The conservatives look at it as “Here is the law and here is public policy and these things are separate. They are very distinct. They do not overlap.”

On the left, the law and public policy are the same…. they are mutually inclusive. You see that in the health care code language. You see this idea that the law is the public policy and because the law is the public policy, nothing should be allowed but the current “correct” public policy.

For an elaboration of this concept, check out Prof. Don Boudreaux’s lecture on the distinction between law and legislation.

The Loud American

Another aspect of governance that Taylor believes is important is to hear the voice of opposition, within governing administration, so that for example, a conservative administration would have someone to stand up for working people and the environment, and a progressive administration would have a person who argues for free enterprise. Embodied in the concept of “The Loud American” is a person who is specifically hired to push back against bad ideas and to broadly challenge the status quo.

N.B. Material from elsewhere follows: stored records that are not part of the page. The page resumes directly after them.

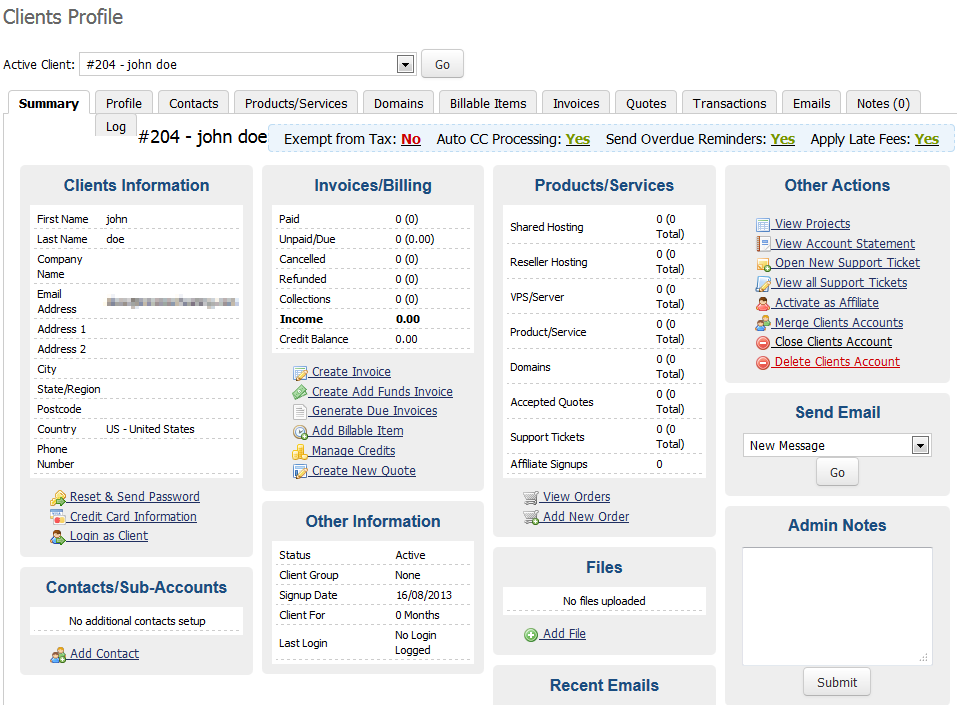Open the Invoices tab

576,103
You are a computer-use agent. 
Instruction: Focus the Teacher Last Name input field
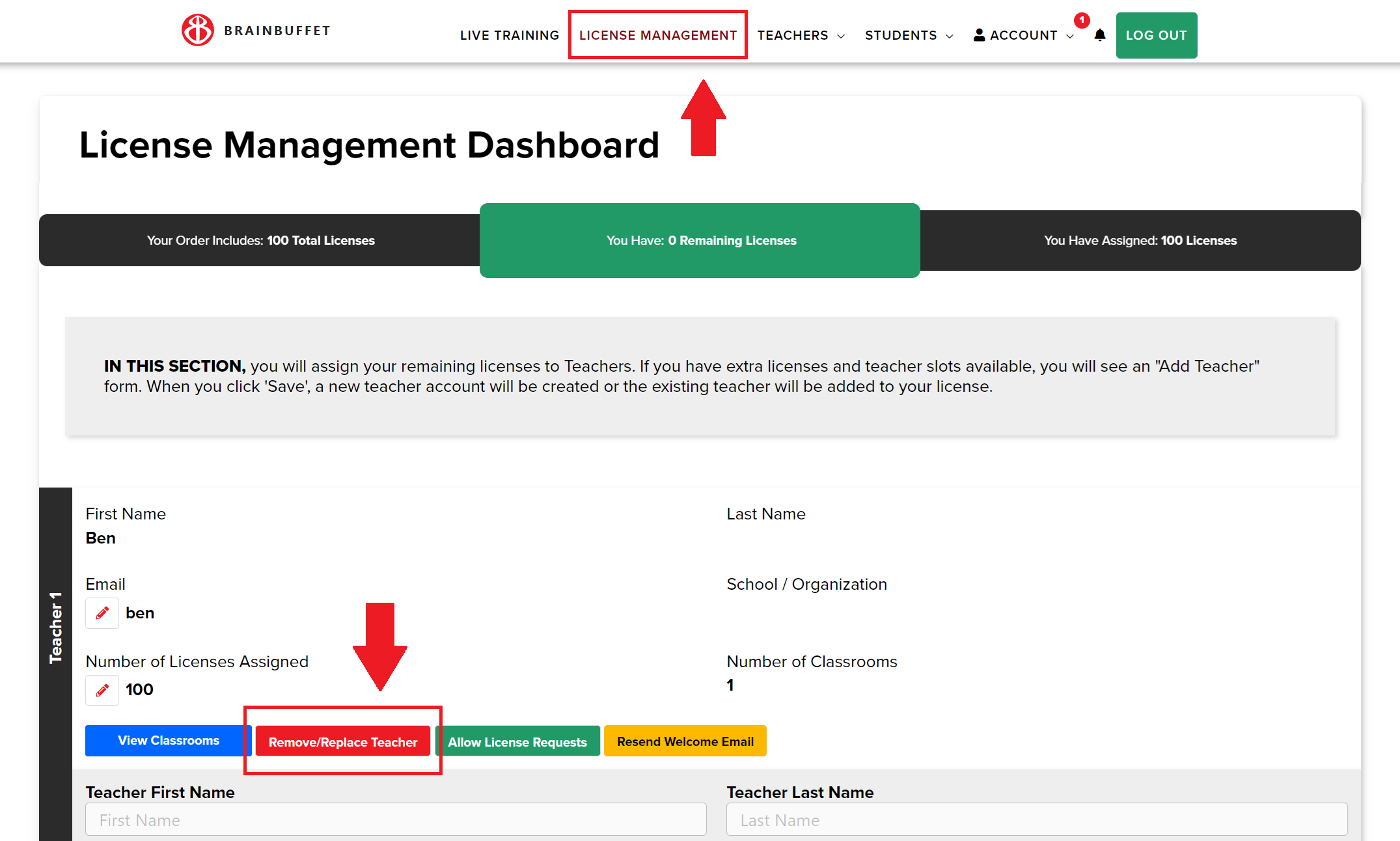1036,820
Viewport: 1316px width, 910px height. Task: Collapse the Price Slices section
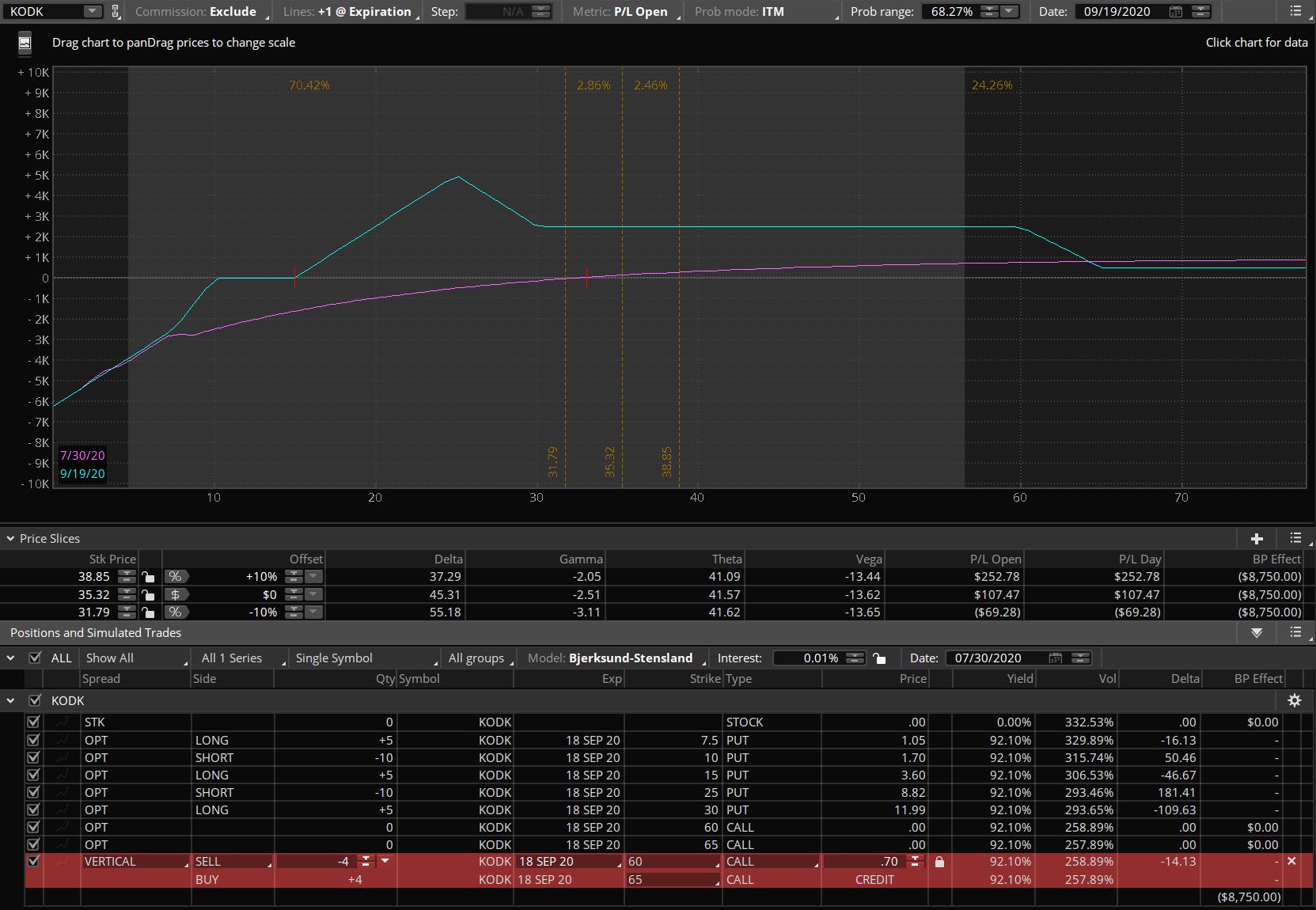(x=10, y=539)

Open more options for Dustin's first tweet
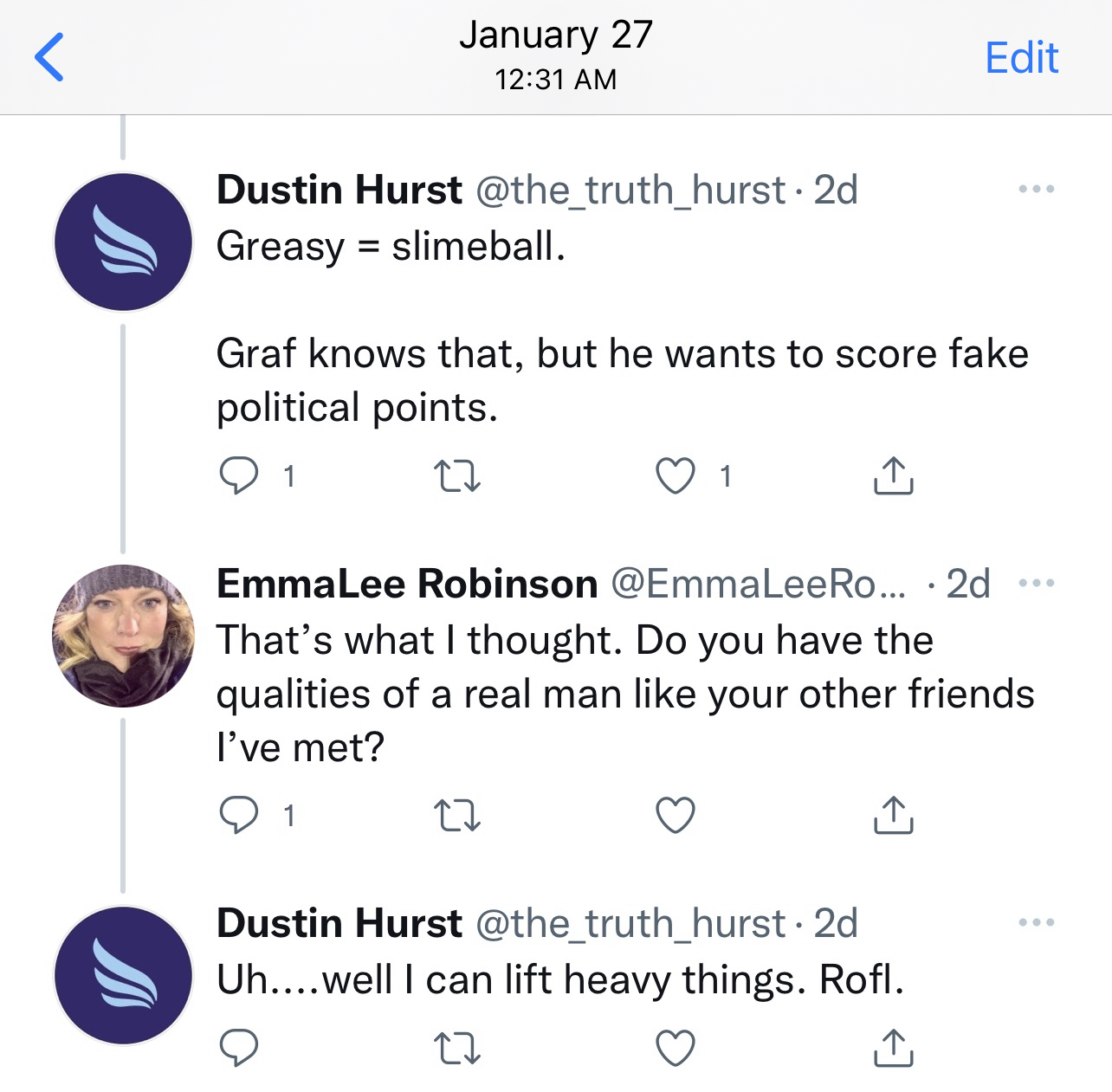(x=1037, y=188)
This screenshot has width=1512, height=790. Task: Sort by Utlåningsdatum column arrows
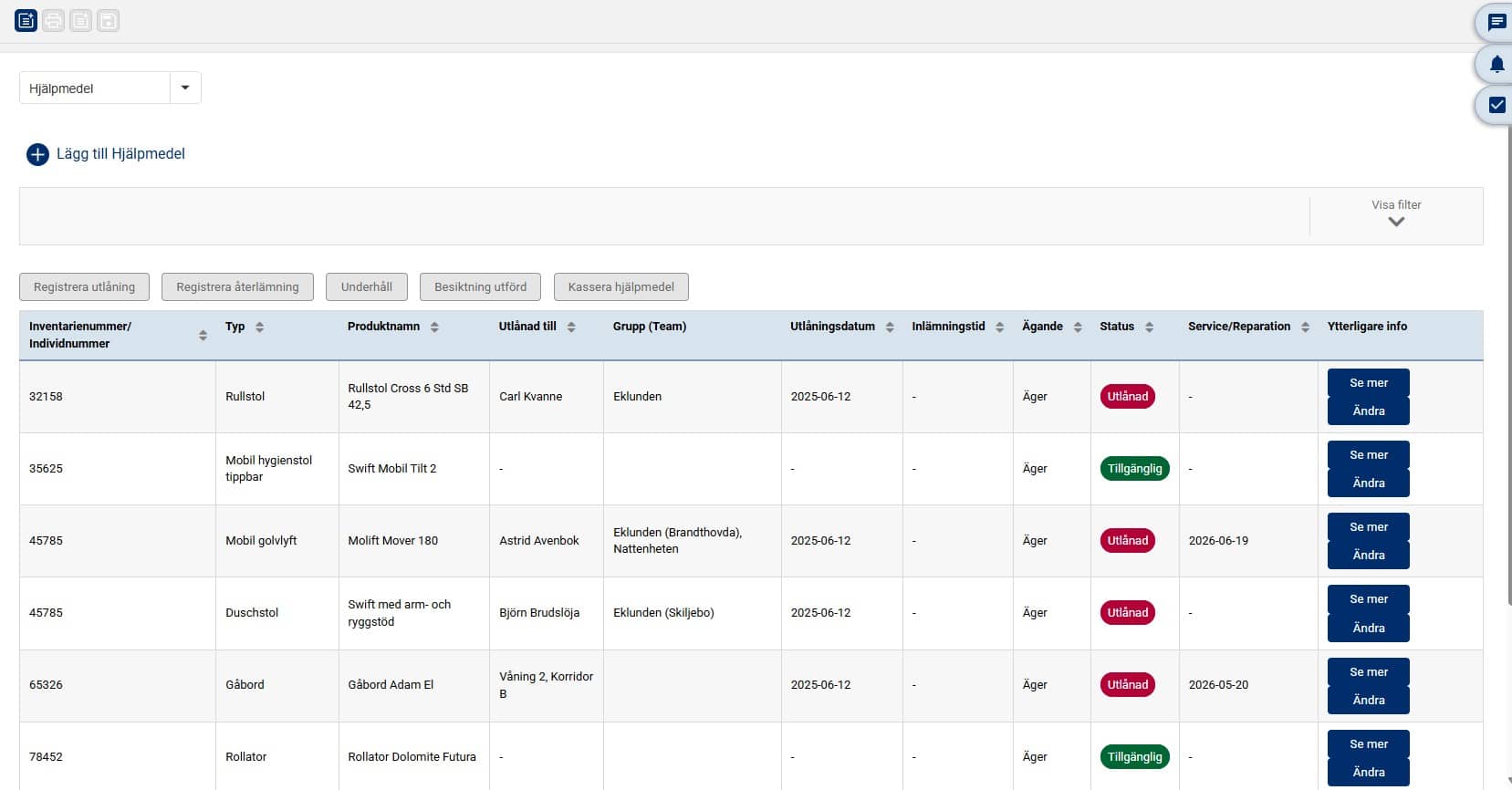point(890,327)
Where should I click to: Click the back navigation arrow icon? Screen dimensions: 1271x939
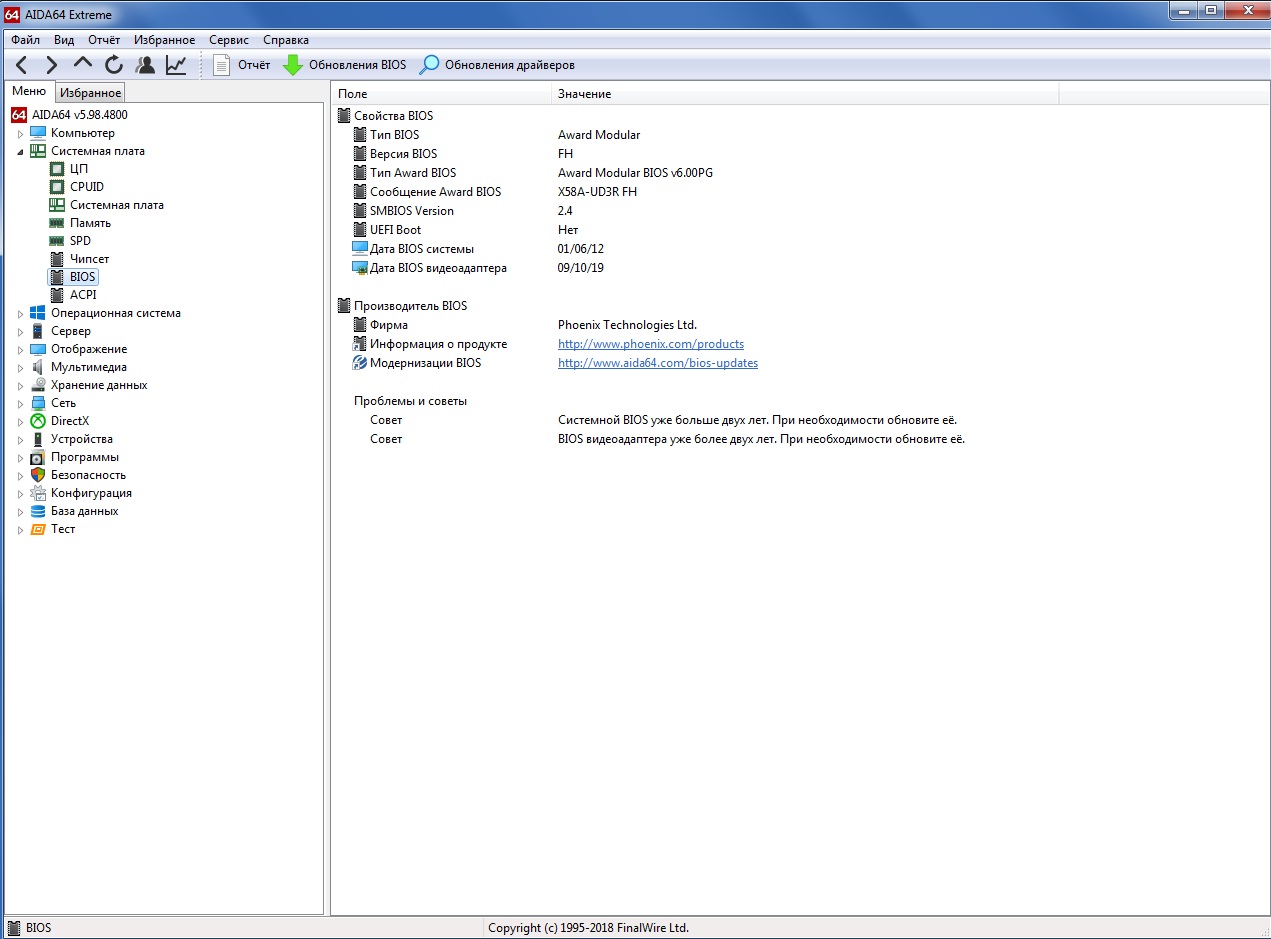[x=22, y=65]
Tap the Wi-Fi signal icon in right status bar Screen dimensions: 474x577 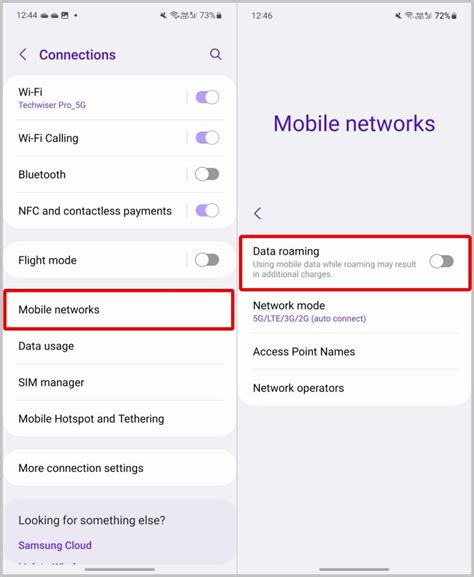tap(408, 15)
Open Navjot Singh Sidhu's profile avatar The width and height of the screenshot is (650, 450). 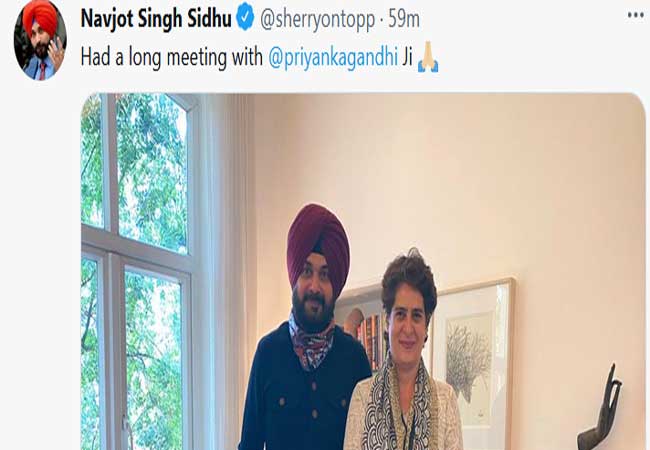point(40,40)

Our first episode was “Standing Up to Wrongheaded Authority” (Part 1, Part 2), in which learn how Socratic method can be used to challenge other people’s ideas and our own. Having “intellectual ballast” means not only hearing opposing views, but reading into the deep literature of your intellectual opponents. Taylor practices this by maintaining friendships with people he strongly disagrees with. His learning consists not only in the reading classical liberal canon, including Adam Smith’s Theory of Moral Sentiments, but also Communist treatises such as Karl Marx’s Das Kapital.